### [What you have to do]
From the first line to the last, print the listing exactly.

.....

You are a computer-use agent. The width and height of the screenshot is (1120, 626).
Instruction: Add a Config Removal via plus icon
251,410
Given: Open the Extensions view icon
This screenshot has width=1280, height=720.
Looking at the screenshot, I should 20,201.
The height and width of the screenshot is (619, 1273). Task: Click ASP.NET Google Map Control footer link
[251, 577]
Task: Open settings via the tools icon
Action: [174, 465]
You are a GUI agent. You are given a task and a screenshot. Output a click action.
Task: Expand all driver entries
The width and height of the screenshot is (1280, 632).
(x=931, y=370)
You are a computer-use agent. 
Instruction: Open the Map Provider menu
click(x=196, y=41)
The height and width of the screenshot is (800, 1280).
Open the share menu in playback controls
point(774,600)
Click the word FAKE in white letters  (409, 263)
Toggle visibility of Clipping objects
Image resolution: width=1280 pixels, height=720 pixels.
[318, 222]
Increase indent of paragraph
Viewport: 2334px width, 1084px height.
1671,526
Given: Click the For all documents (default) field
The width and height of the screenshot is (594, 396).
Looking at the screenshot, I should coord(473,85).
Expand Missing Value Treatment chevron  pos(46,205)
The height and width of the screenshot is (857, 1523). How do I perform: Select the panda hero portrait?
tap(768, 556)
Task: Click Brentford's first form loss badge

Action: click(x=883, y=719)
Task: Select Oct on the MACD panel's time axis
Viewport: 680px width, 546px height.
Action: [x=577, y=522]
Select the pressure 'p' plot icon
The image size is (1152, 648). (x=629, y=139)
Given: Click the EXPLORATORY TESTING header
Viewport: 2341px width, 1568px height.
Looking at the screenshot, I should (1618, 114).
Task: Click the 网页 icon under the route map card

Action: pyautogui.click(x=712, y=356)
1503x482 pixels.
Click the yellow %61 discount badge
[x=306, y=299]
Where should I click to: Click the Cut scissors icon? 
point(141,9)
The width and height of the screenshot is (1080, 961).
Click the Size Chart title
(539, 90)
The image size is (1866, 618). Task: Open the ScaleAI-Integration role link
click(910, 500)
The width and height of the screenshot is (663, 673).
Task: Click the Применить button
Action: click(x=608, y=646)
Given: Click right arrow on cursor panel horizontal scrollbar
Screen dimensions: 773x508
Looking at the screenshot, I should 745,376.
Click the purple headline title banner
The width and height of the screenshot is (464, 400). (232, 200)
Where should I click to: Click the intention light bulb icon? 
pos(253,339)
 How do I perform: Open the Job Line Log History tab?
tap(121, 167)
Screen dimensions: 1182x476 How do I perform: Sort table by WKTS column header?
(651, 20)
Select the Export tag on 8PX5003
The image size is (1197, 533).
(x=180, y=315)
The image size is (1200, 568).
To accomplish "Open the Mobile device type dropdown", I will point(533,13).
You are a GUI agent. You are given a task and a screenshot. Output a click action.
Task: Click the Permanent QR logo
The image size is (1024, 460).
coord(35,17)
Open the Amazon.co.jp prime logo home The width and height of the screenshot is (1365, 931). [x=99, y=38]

.....

### [Your solution]
You are a computer-use agent. The width and height of the screenshot is (1120, 626).
Instruction: Add a Config Removal via plus icon
251,410
Given: Open the Extensions view icon
This screenshot has width=1280, height=720.
Looking at the screenshot, I should 20,201.
The height and width of the screenshot is (619, 1273). Task: Click ASP.NET Google Map Control footer link
[251, 577]
Task: Open settings via the tools icon
Action: [174, 465]
You are a GUI agent. You are given a task and a screenshot. Output a click action.
Task: Expand all driver entries
The width and height of the screenshot is (1280, 632).
(x=931, y=370)
You are a computer-use agent. 
Instruction: Open the Map Provider menu
click(x=196, y=41)
The height and width of the screenshot is (800, 1280).
Open the share menu in playback controls
point(774,600)
Click the word FAKE in white letters  (409, 263)
Toggle visibility of Clipping objects
Image resolution: width=1280 pixels, height=720 pixels.
[318, 222]
Increase indent of paragraph
Viewport: 2334px width, 1084px height.
1671,526
Given: Click the For all documents (default) field
The width and height of the screenshot is (594, 396).
Looking at the screenshot, I should coord(473,85).
Expand Missing Value Treatment chevron  pos(46,205)
The height and width of the screenshot is (857, 1523). How do I perform: Select the panda hero portrait?
tap(768, 556)
Task: Click Brentford's first form loss badge

Action: click(x=883, y=719)
Task: Select Oct on the MACD panel's time axis
Viewport: 680px width, 546px height.
Action: [x=577, y=522]
Select the pressure 'p' plot icon
The image size is (1152, 648). (x=629, y=139)
Given: Click the EXPLORATORY TESTING header
Viewport: 2341px width, 1568px height.
Looking at the screenshot, I should (1618, 114).
Task: Click the 网页 icon under the route map card

Action: pyautogui.click(x=712, y=356)
1503x482 pixels.
Click the yellow %61 discount badge
[x=306, y=299]
Where should I click to: Click the Cut scissors icon? 
point(141,9)
The width and height of the screenshot is (1080, 961).
Click the Size Chart title
(539, 90)
The image size is (1866, 618). Task: Open the ScaleAI-Integration role link
click(910, 500)
The width and height of the screenshot is (663, 673).
Task: Click the Применить button
Action: click(x=608, y=646)
Given: Click right arrow on cursor panel horizontal scrollbar
Screen dimensions: 773x508
Looking at the screenshot, I should 745,376.
Click the purple headline title banner
The width and height of the screenshot is (464, 400). (232, 200)
Where should I click to: Click the intention light bulb icon? 
pos(253,339)
 How do I perform: Open the Job Line Log History tab?
tap(121, 167)
Screen dimensions: 1182x476 How do I perform: Sort table by WKTS column header?
(651, 20)
Select the Export tag on 8PX5003
The image size is (1197, 533).
(x=180, y=315)
The image size is (1200, 568).
To accomplish "Open the Mobile device type dropdown", I will point(533,13).
You are a GUI agent. You are given a task and a screenshot. Output a click action.
Task: Click the Permanent QR logo
The image size is (1024, 460).
coord(35,17)
Open the Amazon.co.jp prime logo home The width and height of the screenshot is (1365, 931). [x=99, y=38]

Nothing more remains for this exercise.